To advance the cause of “third parties” in congressional and other races, I would eliminate the possibility of “straight party ballots.” This reduces the temptation to vote blindly for one party, and could have the effect of making candidates of third parties more attractive options. As these parties win more and more elections on the lower rung, they will become more viable for Presidential elections.
Finally, while it is undeniable that writing the rules for elections certainly is an advantage to the major parties, it is only part of the story. Just as important (if not more so) is that the two major parties run their campains directed specifically at these rules, rather than running to make a point or advance a cause. One obvious exception to this (with the predictable results) is the manner Barry Goldwater ran his campain after Kennedy was assassinated and he knew he couldn’t win.

I beg your pardon, Trinopus. Abortion is a perfect example of an issue that seems to present a clear either-or choice but really doesn’t. I’m fairly certain that most Americans don’t have a cut-and-dried “pro-choice” or “pro-life” opinion on the subject; they have a position somewhere in the middle that is defined by the terms on which they want abortion to be available or unavailable, under what circumstances, through what month, etc. And that’s not counting the substantial plurality who want a clinic to be there in case their teenage daughter gets pregnant but, otherwise, just wish desperately the whole thing would go away. Under a PR system the whole range of opinion here, including the get-it-off-the-table-already people, would have their fair share of representation in Congress.

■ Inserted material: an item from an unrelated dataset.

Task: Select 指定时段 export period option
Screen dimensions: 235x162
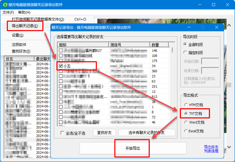Action: (185, 52)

You also wrote, “With three major parties, it would be too easy for them to pair up on various coalitions and make deals with one another, such that, on any particular issue, a majority of the people would be unhappy with the result!” Huh? What you’re describing is just what would make the majority of the people HAPPY with the result, each and every time! Everything that got enacted would be backed by a coalition of parties representing a majority of the people! What’s wrong with that?

How would proportional representation work on the national level? I could see it working with representatives, but not with senators, since each state only gets 2.Thus we’d still have a bipartisan senate(and it would be split down the middle too!).

What brian melendez was describing sounds like a mix of PR & IRV. Simple party-based PR need not require voters to list multiple choices. There’d be a standard percentage threshold for a party to get a seat, & a list of the party’s candidates, as described by BrainGlutton.

To Trinopus, I say: American politics is polarized because of the system, not the other way around. Think about it.

Fusion is a good idea, and should be legal everywhere, but it’s hard to sell as necessary reform in much of the US, with little history of relevant third parties.
IRV–heck, just the principle of runoff!–would be a popular electoral reform in much of the US–except among those political-science types who don’t really believe in democracy, & just want a rubber-stamp for the anointed monarch, etc.

Oh, and in case it’s not clear, I seriously favor a multi-party system, but it’s hard to sell to Americans who believe the lies their high-school civics teachers told them.

(Like, “We’d have a parliamentary system, and turn into Italy!” when I’m just talking about reforming the legislative branch.)